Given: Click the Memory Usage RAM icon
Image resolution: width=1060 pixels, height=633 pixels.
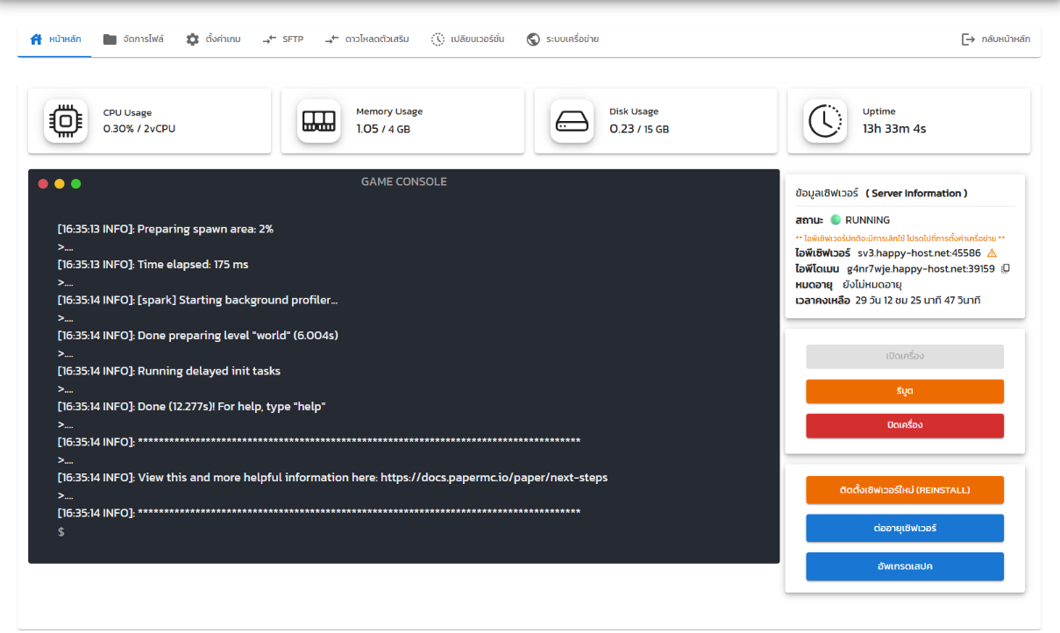Looking at the screenshot, I should 318,121.
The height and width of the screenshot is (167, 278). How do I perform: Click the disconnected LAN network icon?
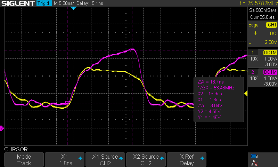point(254,162)
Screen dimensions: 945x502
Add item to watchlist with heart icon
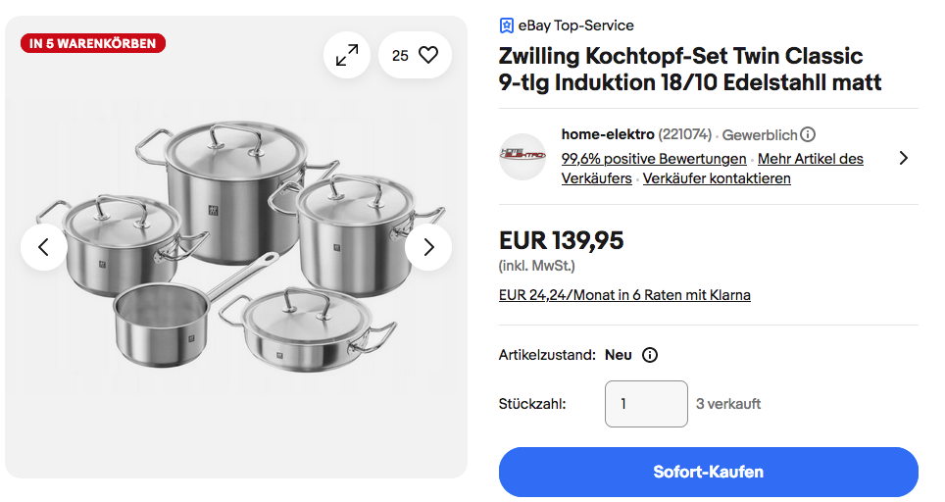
##############################
• [What to produce]: Collect every line of the data above that contains the string "width", matching case exactly.

• [Result]:
Image resolution: width=1060 pixels, height=633 pixels.
The height and width of the screenshot is (167, 278). How do I perform: Click the disconnected LAN network icon?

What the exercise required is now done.